Though my memory is far less than perfect, I don't remember recommending an input filter for PID control, though I see no problem with it when applied appropriately. I did suggest adding an input filter as a feature to the Python PID class posted in this thread.

The primary reason for an input filter would be to smooth the display of a PV to shut up ignorant people (i.e. managers) who confuse the presence of noise (Common Cause Variation) with a failure to adequately control the process.

I find extraordinary the claim that the effect of adding an input filter on the closed loop system is significantly more severe than a filter on the PID output: both will slow down the system response to unfiltered PID output changes.

The primary precondition for filtering the input would be the presence normal (Gaussian) random noise in the PV i.e. variation in measurements that is present even if the CV is not changing the the process is otherwise in steady state.
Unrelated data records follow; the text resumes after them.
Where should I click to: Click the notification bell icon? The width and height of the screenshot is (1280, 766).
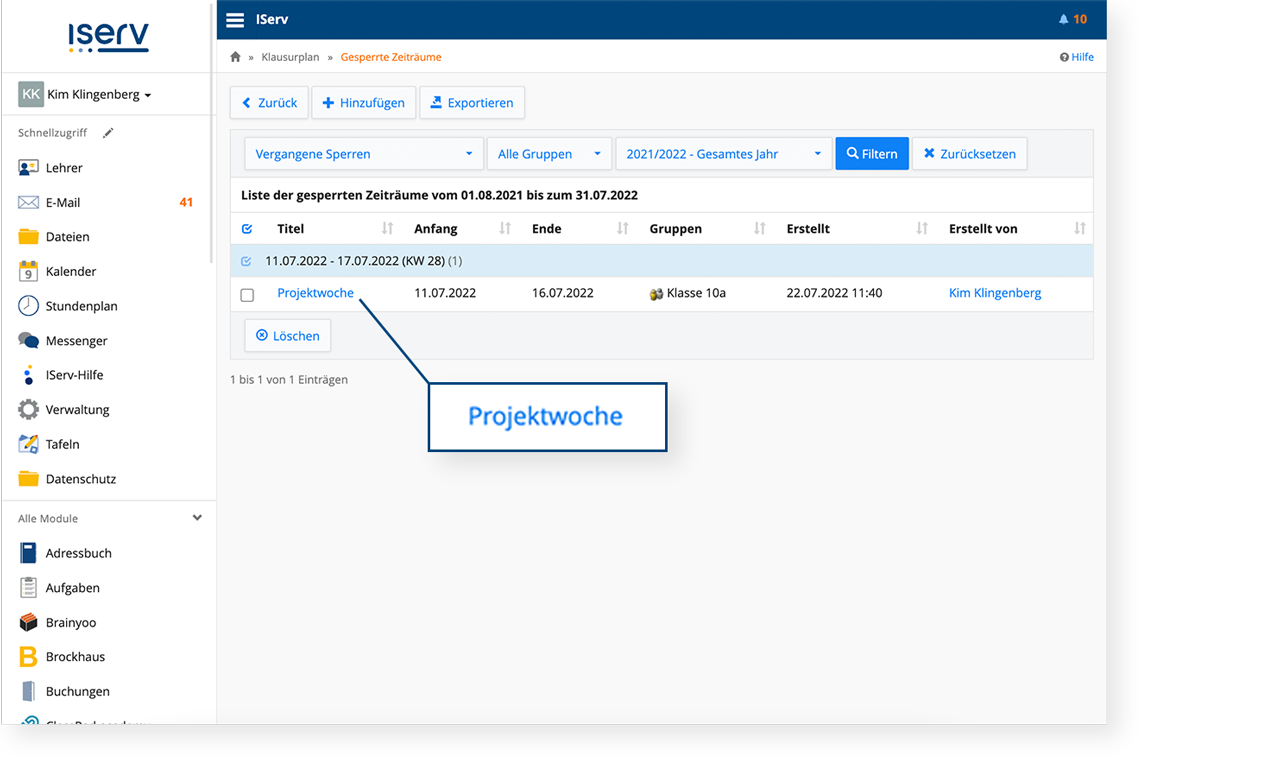coord(1063,19)
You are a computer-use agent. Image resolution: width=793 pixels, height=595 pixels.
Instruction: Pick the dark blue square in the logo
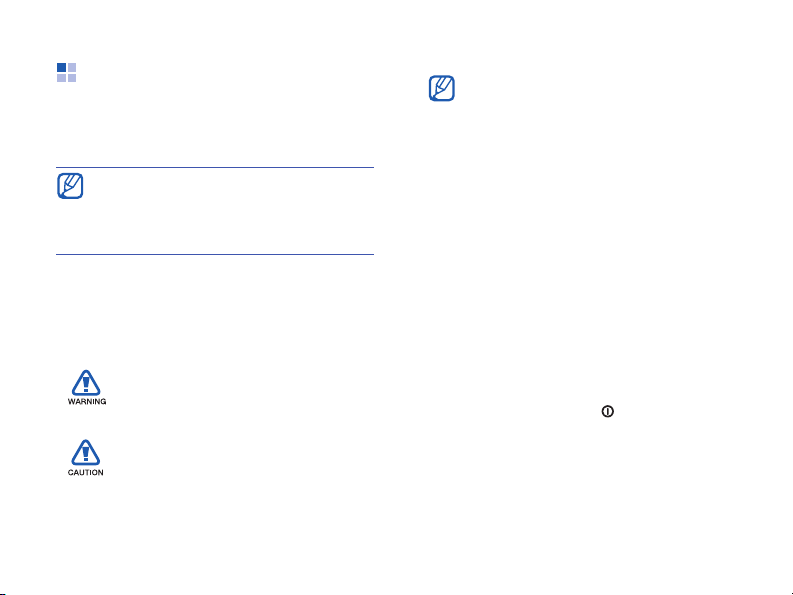[x=61, y=67]
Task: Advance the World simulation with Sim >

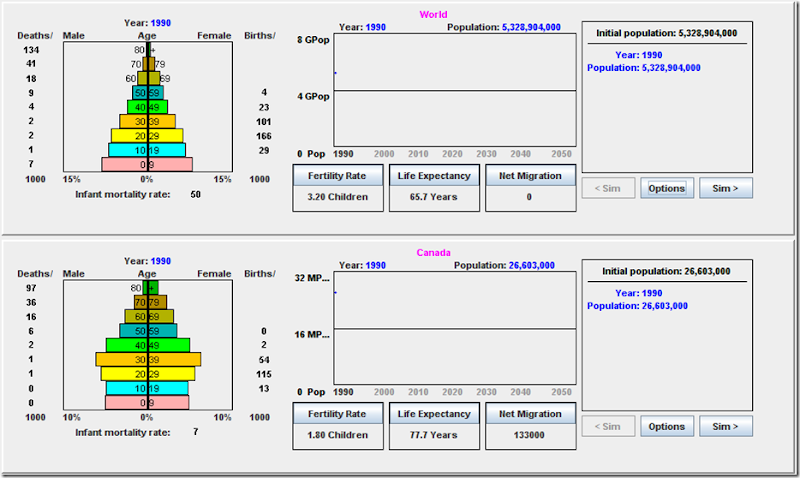Action: tap(726, 188)
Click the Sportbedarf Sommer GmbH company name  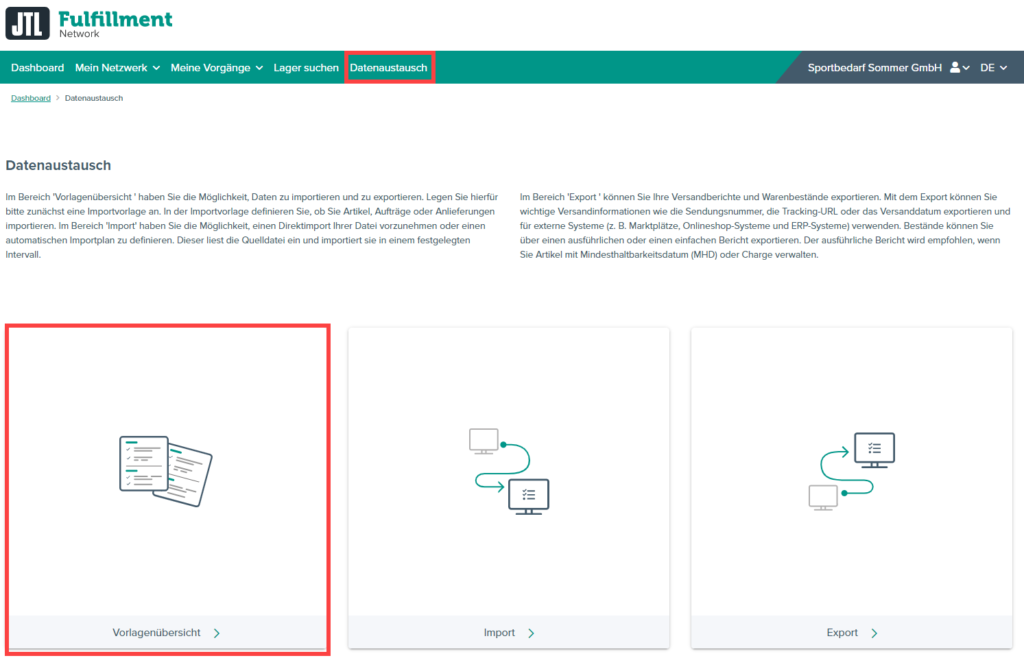coord(875,68)

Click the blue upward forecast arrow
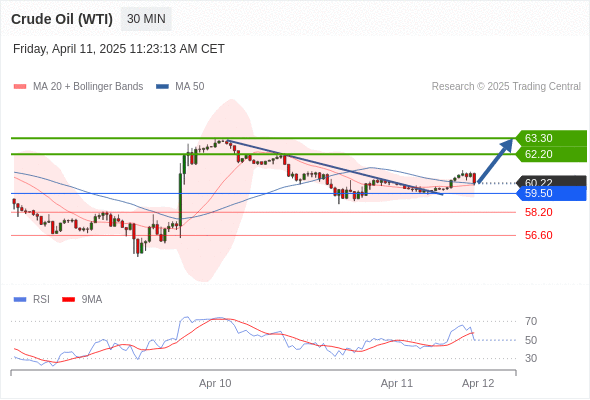click(x=496, y=161)
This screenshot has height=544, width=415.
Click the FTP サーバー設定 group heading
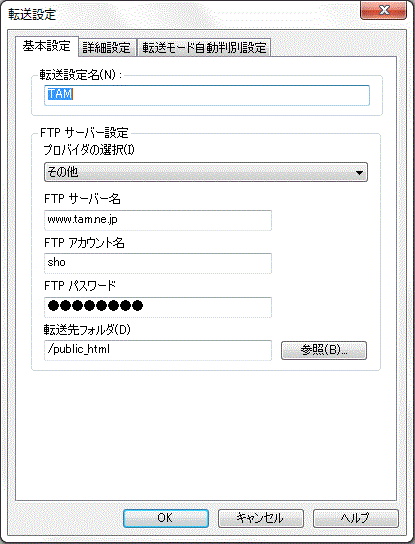click(84, 133)
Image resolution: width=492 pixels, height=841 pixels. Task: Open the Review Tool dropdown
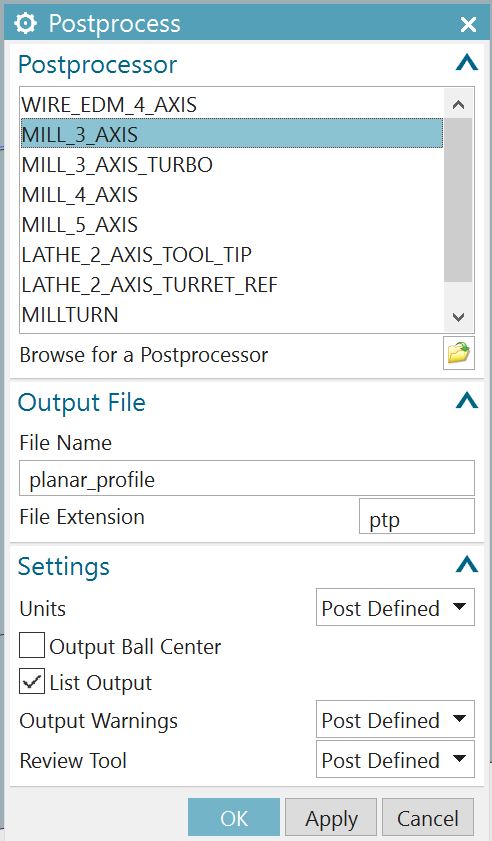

I.e. "Common Cause Variation."

A dead band on PV will do the roughly same thing as an input filter, or an output filter for that matter, when the process is at setpoint, Again, this assumes normality of the measurement noise. The purpose is to avoid "chasing noise" i.e. trying to control that which cannot be controlled; in fact, if the is noise in the PV measurement of a process to CV changes, then the PID will actually increase the noise in the PV relative to the uncontrolled system i.e. with the PID turned off. Filtering the output, or the input for that matter, will, I suspect, also increase the noise relative to the uncontrolled system, because some noise will always make it through the filter; that increase will be far less than in the unfiltered situation, of course.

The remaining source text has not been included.